Henry VII’s first Parliament assembled at Westminster on 7 November 1485, not much over two months after the decisive battle of Bosworth. Its businesss was naturally shaped by recent political events: the king’s tenuous title to the throne had to be fortified by parliamentary sanction, his supporters who had been attainted of treason under Edward IV and Richard III rehabilitated, the supporters of the dead Richard III attainted, and their possessions seized. In this it was not very different from the Parliaments that had opened the reigns of Edward IV and Richard III in 1461 and 1484. Uniquely for the late medieval period, we have the eye-witness account of two of the Members of the Commons, the representatives of the Essex town of Colchester who described what happened in the earliest known parliamentary diary. Not surprisingly, taxation was first on the agenda, and – as at all times – it proved contentious, and took several days to pass the Commons. Much time was spent in debate.

On 14 November there were arguments without conclusion. … On 16 November questions were moved for the common weal about the false persons who have ruled many days among us, and no conclusion. … On 25 November certain bills were read, and thereupon were arguments, and nothing passed that day.
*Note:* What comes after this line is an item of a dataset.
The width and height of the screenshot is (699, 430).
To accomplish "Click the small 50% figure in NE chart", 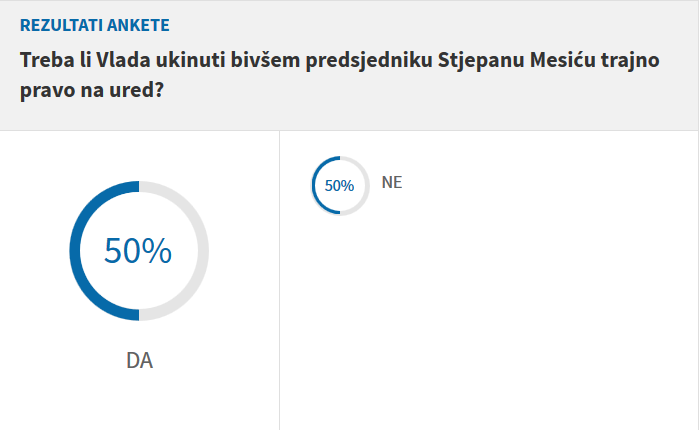I will pos(339,185).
the Colchester MPs recorded. Among the matters that came before the House were the quality of the coinage, the prohibition of the maintenance of private armies by the giving of liveries and badges, and the discontinuation of the court of requests. High politics nevertheless dominated the agenda, as a string of petitioners seeking restoration of their property trooped past over successive days.

If the Commons felt the new king’s hand heavy on their shoulder, they mostly hid it well. What was nevertheless left unsaid was that their chosen speaker, the Lincoln’s Inn lawyer Thomas Lovell, was a trusted adherent of the new monarch who was chosen speaker despite being an attainted traitor at the time of his election. Conversely, the list of those to be attainted for their opposition to Henry VII or their previous adherence to Richard III appears to have caused serious turmoil in the lower house. It had taken more than a month from the beginning of the parliamentary session to draw it up, but the Commons were, nevertheless, restive. ‘On 9 December the bill of attainder came in, and was sorely questioned’ the Colchester MPs wrote. It is tempting to suppose that it was Henry VII’s backdating of his reign to the day before Bosworth, that made traitors of any who had answered their lawful King’s summons to battle that particularly grated with the Commons, but of this the diarists gave no indication. Bills of attainder had come before Parliament on more than one occasion since 1459, and were routinely debated with vigour in the lower House. In any event, the Commons’ opposition was quick to crumble. Just a day later, the Colchester men recorded, ‘there passed the same bill of attainder’. Once this was done, the king was content. Later on the same day the Lords and Commons were dismissed to their homes for the Christmas recess.